Here I interrupt him saying, “That ain't much of a story Dan.  It sound like the usual pussy for pot to me.”

Dan say,  “Just wait, the weird part is yet to come.” and he continues,” An hour later Bridget shows up and after we burn one says, “Mom told me she was here earlier”

Now both Kelly and me interrupt him saying in unison, “Mom!”

Dan says, “Yeah, didn't I tell you they was mother and daughter?”

We tell him, no, he kind of left that juicy bit of info off and by the way, how old are they and what do they look like?.

“Oh, well yeah, they're mother and daughter.  I don't know how old Coleen is but probably about 40.  I do know that  Bridget is 19 because she told me.  And they look okay, you know not beautiful or ugly or anything.  Just like a regular mother/daughter.” 

“Anyway” Dan goes on, “Bridget says, “Mom told her about what happened and thought you turned her down because she was too old for you.  So Dan, I'm only 19, how about you and me head to your bed and after we're done you can front me a quarter?” 
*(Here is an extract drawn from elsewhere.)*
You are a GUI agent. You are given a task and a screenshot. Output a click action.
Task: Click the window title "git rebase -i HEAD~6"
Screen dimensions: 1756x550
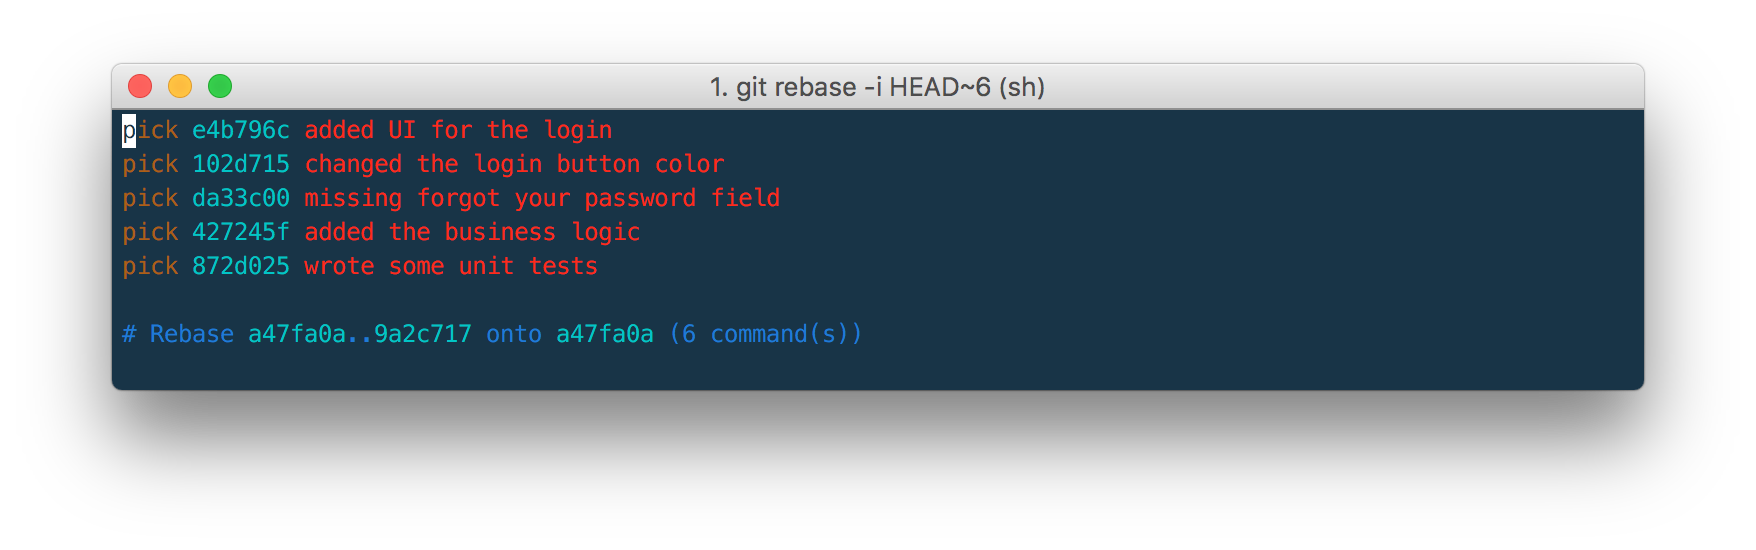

“I tell her it had nothing to do with age, it's just my policy not to front anyone more than a quarter at a time.  And she should tell her mother that.”

“But,” Bridget says, “My mom owes you so how about just fronting me some weed until the weekend?”

“I tell her that since she lives with her mom then it's the same to me otherwise everybody would send all the members of their household over and the result for me would be the same, no cash, no pot.  So sorry, no can do.”

“Bridget smiles at me and asks again if I'm sure about the bedroom?”

“I smile back and tell her yeah, I am.  So we smoke another one before she leaves, and can you believe it but on her way out the door she ask me again.  I don't get it.  What part of no don't she understand.”

Kelly tells him, “Well you know Dan, girls just aren't used to being turned down when it comes to sex.  Most guys would've jump at the chance to bang a 19-year old babe and would have given her the quarter.  And she was just asking you for a front.”

“I guess I ain't most guys Kelly.”  Dan says, and we both agree, he sure ain't.

Now this last tale isn't about pussy for pot but it does  involve a girl and a trade.

Kelly & I walk in to Dan's and immediately notice the place is considerably cleaner.  Now I don't want to imply that Dan is a slob who very seldom cleans his house but he is a bachelor so his standards are not quite as high as a woman’s or couple.  He does the dishes once a day, picks up the clutter when there's no more room, empty’s ashtrays when full, cleans the bathroom and vacuums once a month.  But he never dusts and that's the first thing we notice, no dust.  Also, there's a young couple sitting on the sofa who we've never seen before.  So of course we want to know what's up?

Don introduces us to Doreen and Phil then says, “They're some friends of mine kids from back east who came west to check it out. I'm letting them crash here for a few days.”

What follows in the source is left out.